Alternatives proposed by the department include instituting landing fees at Part 139 airports, a statewide airport use fee, and increasing the state motor fuel tax.  

AOPA Alaska Regional Manager Tom George serves on the 11-member Alaska Aviation Advisory Board to represent general aviation users. The board has had several meetings with the Alaska DOT since February to examine different means of raising revenues, while minimizing the impact on aviation users, and rural residents who rely on the aviation system.

“While understanding that the aviation system needs revenue to operate, the board wanted to make sure that any increases were equitable, and didn’t just increase administrative costs, so that the money could go to operations and maintenance,” George said.

In an Oct. 28 letter to Alaska Gov.

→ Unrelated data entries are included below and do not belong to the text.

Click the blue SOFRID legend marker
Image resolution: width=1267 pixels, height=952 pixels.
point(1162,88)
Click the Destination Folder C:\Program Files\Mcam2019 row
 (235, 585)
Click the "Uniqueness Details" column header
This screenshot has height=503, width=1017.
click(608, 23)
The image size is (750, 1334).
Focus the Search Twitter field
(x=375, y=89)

Bill Walker, the Alaska Aviation Advisory Board unanimously supported an increase in motor fuel tax, as opposed to the other proposed revenue sources.

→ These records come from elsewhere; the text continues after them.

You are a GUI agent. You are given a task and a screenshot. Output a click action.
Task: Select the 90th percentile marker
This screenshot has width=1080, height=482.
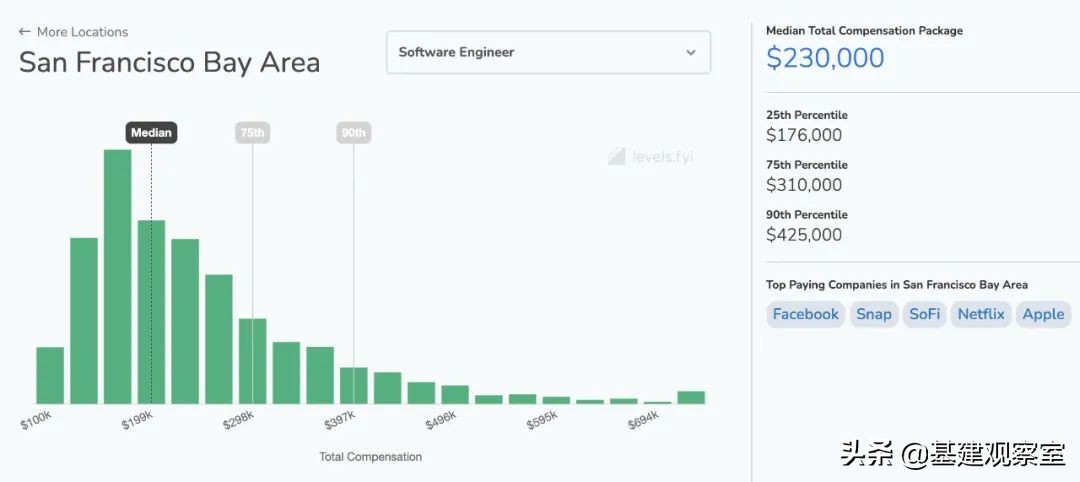point(353,133)
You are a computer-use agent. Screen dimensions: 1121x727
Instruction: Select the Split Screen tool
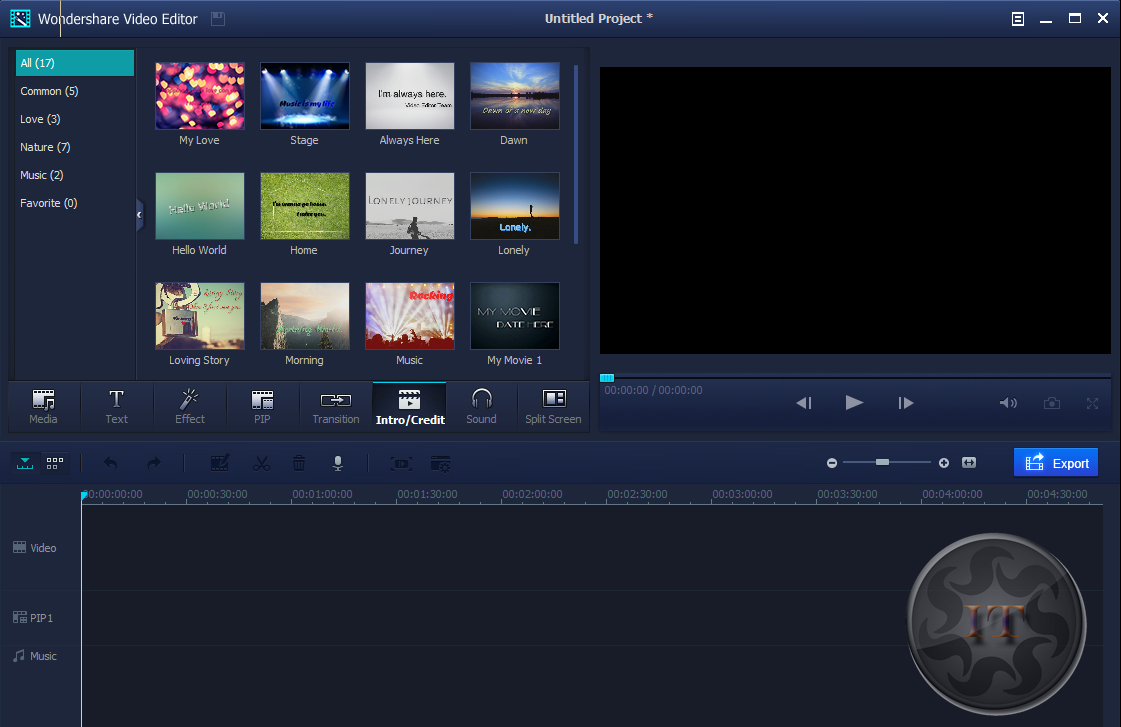point(553,405)
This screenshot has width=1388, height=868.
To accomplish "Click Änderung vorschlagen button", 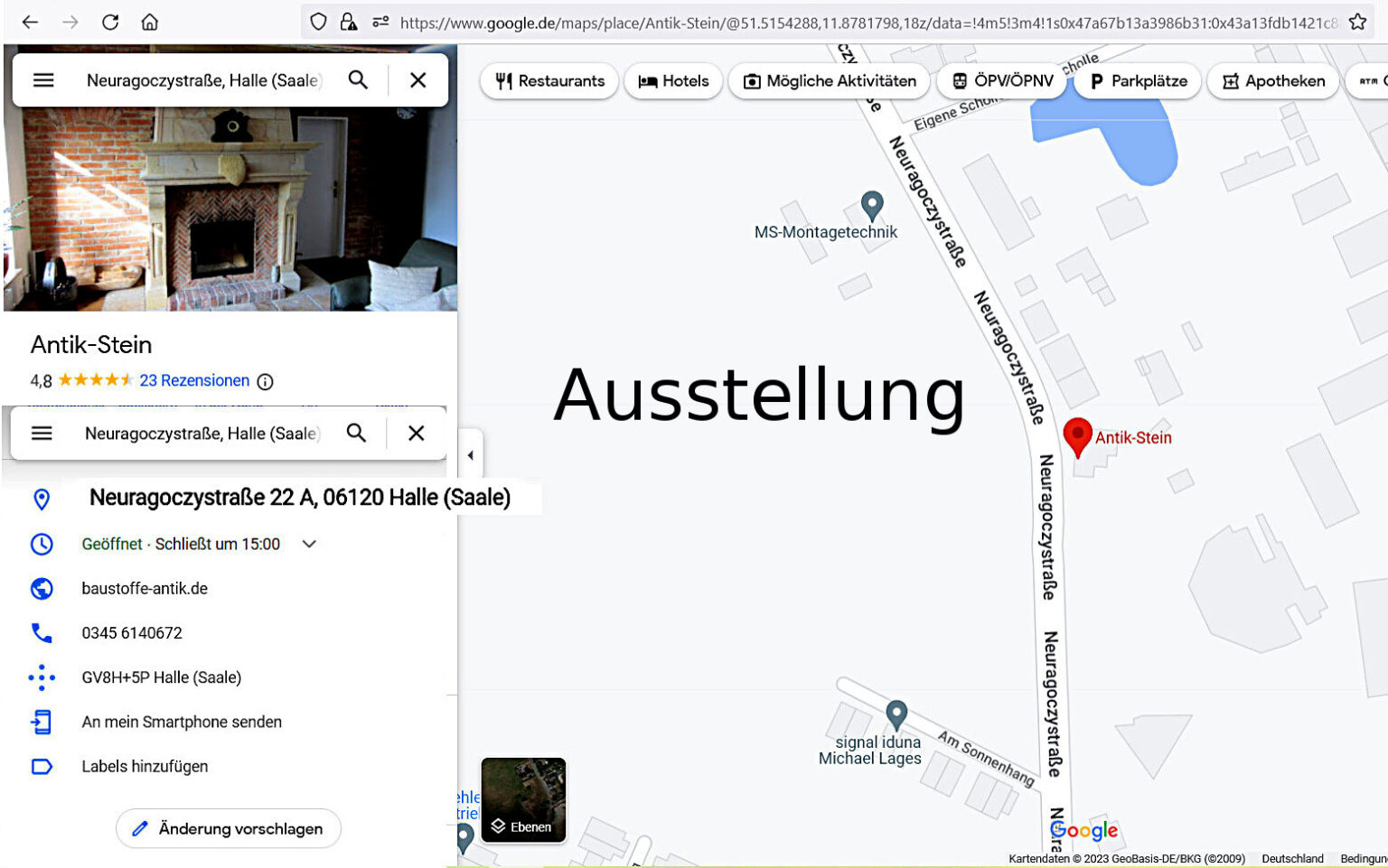I will [229, 828].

“Alaska has one of the lowest motor fuel tax rates found anywhere in the nation,” George said. Alaskans pay 4.7 cents per gallon on avgas and 3.2 cents per gallon on jet fuel. The board recommended raising both rates to 10 cents per gallon, which, if adopted, is expected to raise about $9 million a year in additional revenue. The state currently collects about $4.6 million from aviation motor fuels, and $5.3 million from airport leasing, permits, and other fees. If the motor fuel tax is increased, it would bring total revenues from aviation sources to about $19 million. The costs to operate the state rural airports (excluding the international airports at Anchorage and Fairbanks) in fiscal year 2014 was about $34 million dollars. 

After considering the pros and cons of the different proposals, the Alaska Aviation Advisory Board felt that the motor fuel tax was the most equitable, and because it has an administrative process already in place, there would be no additional cost to the state. It also avoids creating any new user fees or administrative burden to the users.  Legislative action is required to change the tax rate.

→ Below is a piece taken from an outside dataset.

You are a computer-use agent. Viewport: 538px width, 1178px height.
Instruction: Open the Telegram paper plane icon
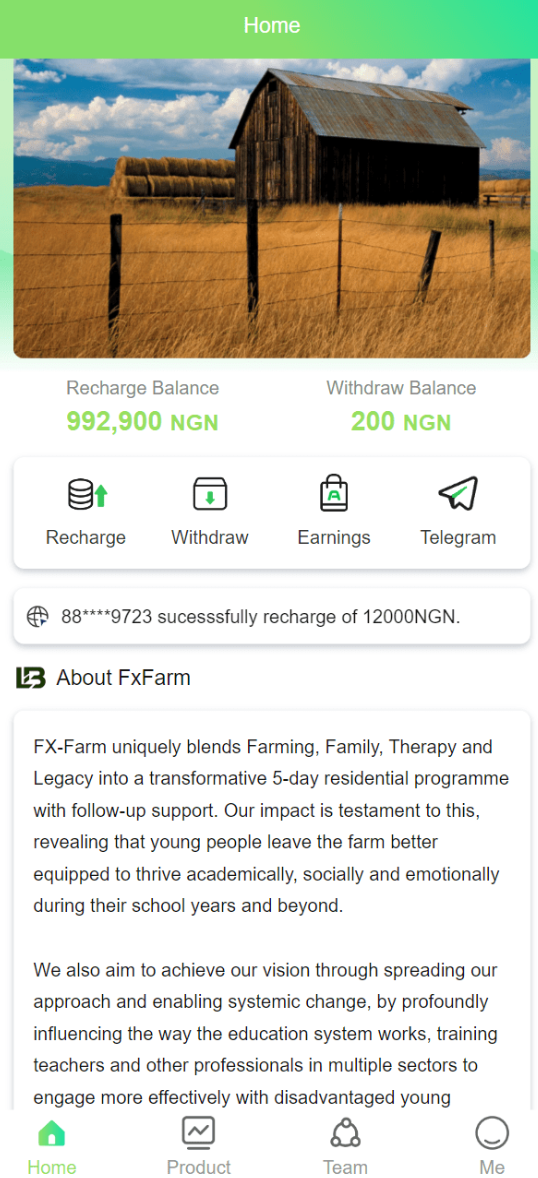pyautogui.click(x=458, y=494)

“Any increase in the cost of flying is a concern to our members,” George said. “However given the financial situation the state is in, the increase in motor fuel tax appears to be the best choice to address the issue.”

The Alaska Aviation Advisory Board recommended that the fuel tax increase be rolled back if the price of oil reached $140 per barrel, and indicated that the increased revenues needed to be spent on airports as opposed to other parts of state government.

Because of the dramatically low price of crude oil, Alaska is facing a budget short fall in excess of $3 billion. Consequently, the state government is looking for ways to decrease services or find supplemental streams of revenue.

The Alaska Aviation Advisory Board has been working with the Alaska Department of Transportation and Public Facilities since February to consider different approaches to keep the almost 250 state-operated airports open. These facilities, along with a smaller number of municipally operated airports, represent the primary means of access to many communities in the state not served by the road network, in addition to enabling medevac, cargo, and other flights vital to the state’s economy.

Alaska DOT looks to restructure

The Alaska Department of Transportation and Public Facilities is considering internal changes in response to the budget situations.

One change would be to move the management of the Part 139 regional hub airports under the division of statewide aviation. This would steamline operation of the airports, currently managed under a regional structure, and could result in cost savings.

“The aviation community has been asking the Alaska DOT to create a true division of aviation for many years,” said AOPA Alaska Regional Manager Tom George. “The Alaska Aviation Advisory Board supports moving in this direction.”